Vejo que este Aleph gripal não está me revelando nada. Sinto que há um segredo que ainda vou descobrir. Há um erro essencial aí rolando neste governo, uma conclusão sobre nossa crise política que virá. Ainda vou entender. Mas, nada é claro ainda; é o cinza de um cinza, apenas uma luz fraca que vem vindo. Bem ou mal, meu "aleph" barato continua a funcionar. E vejo no poente dos morros do Rio, os sequestradores e traficantes! Tenho saudades dos antigos marginais românticos, pois os assassinos atuais têm nomes horríveis: "Rola Bosta". Terrível; ainda bem que existe o bandido "Mimi". Penso em Mario Reis, quem lembra? "Cadê Mimi, cadê Mimi?" Fujo com esforço para o "aleph" poético de Borges de novo, e vejo "a circulação do sangue, tigres, êmbolos, planícies com búfalos, serenos rostos de Fidias"... Mas, vejo o rosto de Sarney, o bigode de Sarney (que significa Sarney? É preciso descobrir que é Sarney!). Explode em meu olhos o rosto do deputado Euler Ribeiro, o relator da Previdência. Vejo que ele é um médico anestesista do Amazonas, vejo-o aplicando anestesia em um eleitorado de pobres ribeirinhos, todos paralizados à beira da floresta e vejo que Euler Ribeiro está vestido como um "blade runner". Euler Ribeiro está no ano 2035 e seu rosto conservado com um andróide está comunicando ao povinho que a partir de agora a previdência será reformada! Em 2035!

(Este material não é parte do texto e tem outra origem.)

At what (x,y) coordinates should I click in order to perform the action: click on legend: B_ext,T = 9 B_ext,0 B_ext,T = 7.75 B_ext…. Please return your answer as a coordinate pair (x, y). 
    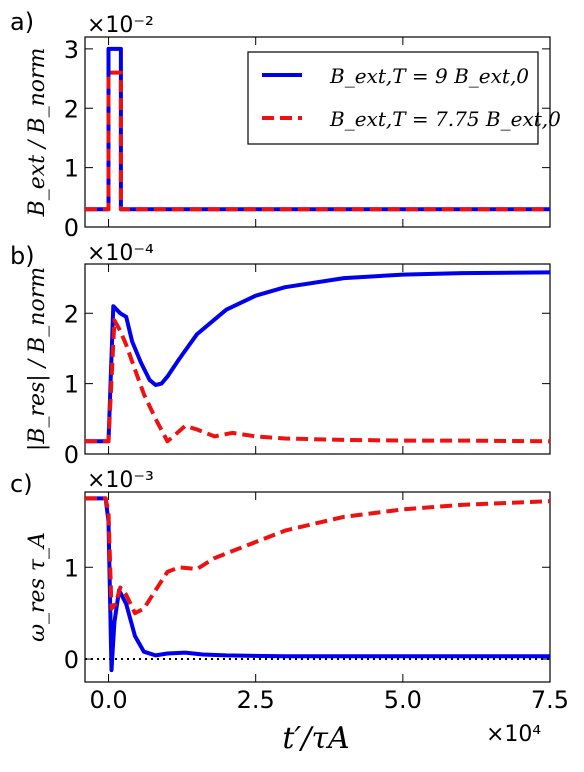
    Looking at the image, I should click on (404, 98).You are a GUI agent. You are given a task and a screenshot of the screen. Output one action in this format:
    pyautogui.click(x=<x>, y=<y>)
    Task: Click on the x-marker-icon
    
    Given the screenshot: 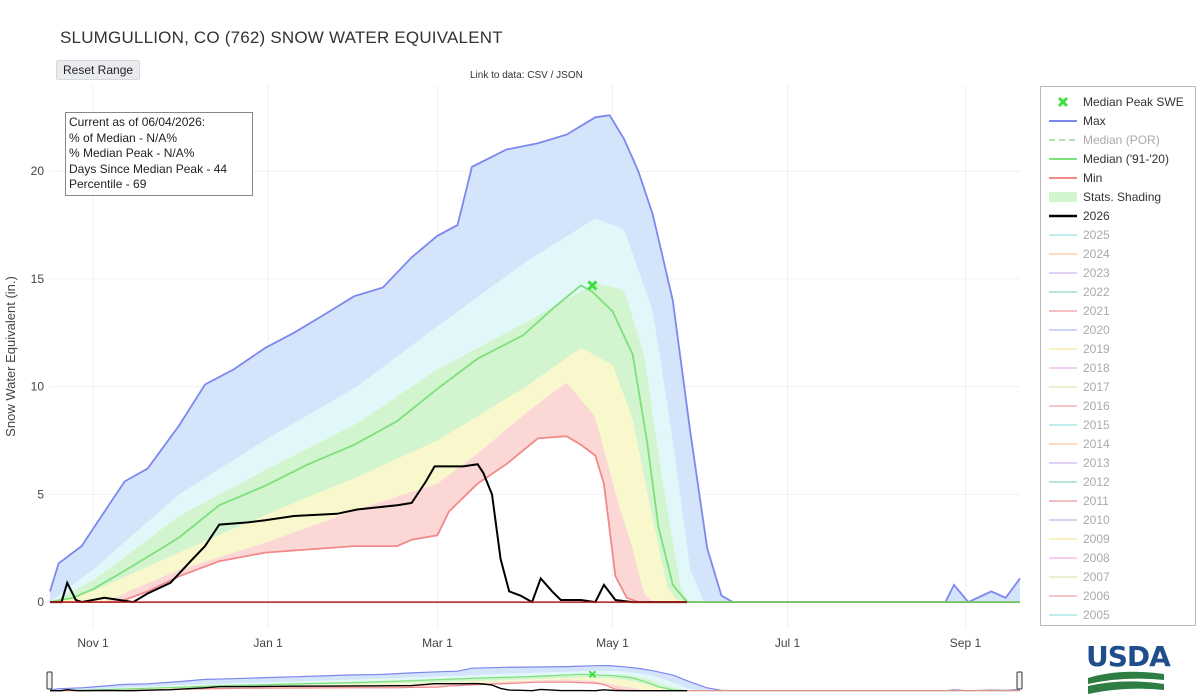 What is the action you would take?
    pyautogui.click(x=1063, y=102)
    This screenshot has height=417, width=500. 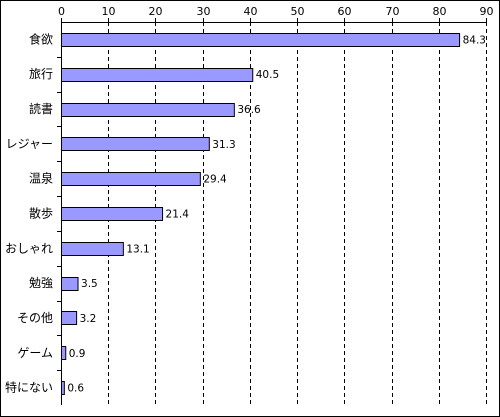 What do you see at coordinates (35, 353) in the screenshot?
I see `category-label: ゲーム` at bounding box center [35, 353].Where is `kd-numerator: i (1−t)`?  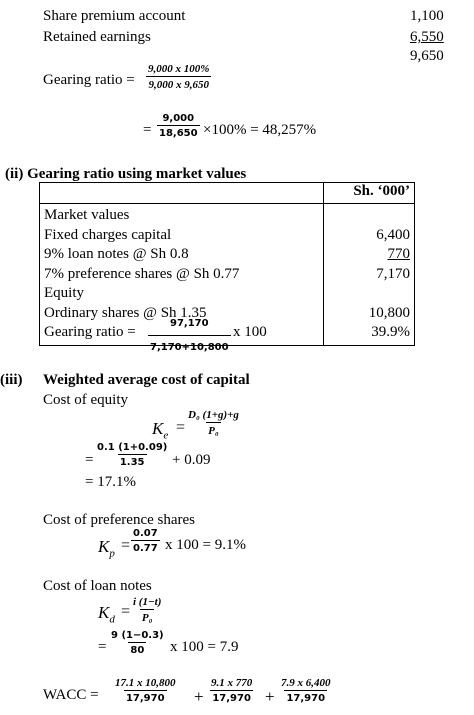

Súbito, uma luz me invade! Vejo a grande sala do Planalto e FHC sorrindo entre deputados seduzidos. Sinto que ali está pairando o Erro, como uma névoa escura. Sim, talvez seja este o grande erro político. O Planalto flutua solitário. O Congresso parece uma paisagem distante. Mais longe ainda, as multidões vagam, a opinião pública gagueja sem informação de nada. Falam de reformas, mas ninguém sabe para quê. O Governo não informa. A única energia que tenta unir estes vértices é o vago sorriso do gato de Alice de FHC.
Querendo fugir do messianismo tradicional, FHC talvez tenha caído em outro tipo de auto-suficiência. Como fazer reformas sem a convocação profunda da sociedade civil? Tudo tinha de ser muito bem explicado a população. Talvez precisemos de um porta-voz claro feito aquele cara das Lojas Americanas ("passa aqui!").
Talvez seja impossível governar o Brasil sem virar um "pai simbólico", como diz Sergio Buarque. Mas, será que FHC, na tentativa de "usar" para "criticar", não terá se envolvido na personagem de si mesmo?. Em minha febre, vejo o erro do personalismo se formando em volta a FHC.
Outra visão de horror: como explicar que os relatórios das reformas constitucionais tenham caído nas mãos de homens catimbeiros como Ronaldo Cunha Lima, Prisco Viana, Euler Ribeiro, Jair Soares e agora Moreira Franco? Não podia ter acontecido isso. Há um buraco negro entre o Executivo e os agentes políticos. Será que FHC está sofrendo do "efeito Gorbachov"? Será que ele acha que tudo pode se resolver com a sedução de última hora? Acaba um Ieltsin bêbedo em seu lugar FHC, fugindo de um "messianismo paranóico", caiu num "messianismo narcisico", um "messianismo cordial", que o faz prescindir de intermediários políticos fortes, deixando tudo ir por água abaixo para poder salvar o barco na última hora. Na minha febre, vejo que está havendo a sedução do perigo. Vejo com horror que parece haver um único mecanismo de fazer política no Brasil: um pêndulo que oscila entre a sedução e a chantagem. De um lado, o "charme" do Executivo; do outro, a chantagem dos congressistas. Onde está a opinião pública? Não precisa se convocada? Tudo isso deve ser loucura minha, é a febre.